_WYMAGANIA ZADANIA_
Zamień „Locate an element” na „Find an element” we wszystkich rekordach poniżej i przepisz je, nie zmieniając niczego więcej.

_REKORDY DANYCH_
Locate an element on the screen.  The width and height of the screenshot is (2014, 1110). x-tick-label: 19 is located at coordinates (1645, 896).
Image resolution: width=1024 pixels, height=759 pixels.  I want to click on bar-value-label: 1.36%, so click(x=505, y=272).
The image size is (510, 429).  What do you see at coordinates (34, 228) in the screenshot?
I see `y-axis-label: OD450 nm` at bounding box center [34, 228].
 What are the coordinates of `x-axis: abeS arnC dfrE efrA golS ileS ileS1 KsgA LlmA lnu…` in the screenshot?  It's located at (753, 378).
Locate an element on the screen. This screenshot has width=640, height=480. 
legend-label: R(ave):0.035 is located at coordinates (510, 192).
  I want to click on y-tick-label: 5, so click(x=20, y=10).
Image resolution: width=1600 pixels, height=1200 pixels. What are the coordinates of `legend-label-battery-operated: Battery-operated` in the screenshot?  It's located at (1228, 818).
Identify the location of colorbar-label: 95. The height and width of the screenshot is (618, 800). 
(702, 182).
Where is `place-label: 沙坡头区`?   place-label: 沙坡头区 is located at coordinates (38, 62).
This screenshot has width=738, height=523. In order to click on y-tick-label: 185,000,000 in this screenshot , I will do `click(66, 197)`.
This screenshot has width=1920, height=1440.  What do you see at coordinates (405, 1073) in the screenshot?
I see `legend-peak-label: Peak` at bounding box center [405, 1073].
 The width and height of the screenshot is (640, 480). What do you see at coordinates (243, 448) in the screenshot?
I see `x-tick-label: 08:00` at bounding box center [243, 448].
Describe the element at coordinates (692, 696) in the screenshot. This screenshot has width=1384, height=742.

_ODPOWIEDŹ PONIŻEJ_
Find an element on the screen.  The width and height of the screenshot is (2014, 1110). x-tick-label: 19 is located at coordinates (1645, 896).
Image resolution: width=1024 pixels, height=759 pixels.  I want to click on bar-value-label: 1.36%, so click(x=505, y=272).
The image size is (510, 429).  What do you see at coordinates (34, 228) in the screenshot?
I see `y-axis-label: OD450 nm` at bounding box center [34, 228].
 What are the coordinates of `x-axis: abeS arnC dfrE efrA golS ileS ileS1 KsgA LlmA lnu…` in the screenshot?  It's located at (753, 378).
Find an element on the screen. This screenshot has width=640, height=480. 
legend-label: R(ave):0.035 is located at coordinates (510, 192).
  I want to click on y-tick-label: 5, so click(x=20, y=10).
Image resolution: width=1600 pixels, height=1200 pixels. What are the coordinates of `legend-label-battery-operated: Battery-operated` in the screenshot?  It's located at (1228, 818).
Identify the location of colorbar-label: 95. The height and width of the screenshot is (618, 800). 
(702, 182).
Where is `place-label: 沙坡头区`?   place-label: 沙坡头区 is located at coordinates (38, 62).
This screenshot has width=738, height=523. In order to click on y-tick-label: 185,000,000 in this screenshot , I will do `click(66, 197)`.
This screenshot has width=1920, height=1440.  What do you see at coordinates (405, 1073) in the screenshot?
I see `legend-peak-label: Peak` at bounding box center [405, 1073].
 The width and height of the screenshot is (640, 480). What do you see at coordinates (243, 448) in the screenshot?
I see `x-tick-label: 08:00` at bounding box center [243, 448].
Describe the element at coordinates (692, 696) in the screenshot. This screenshot has width=1384, height=742.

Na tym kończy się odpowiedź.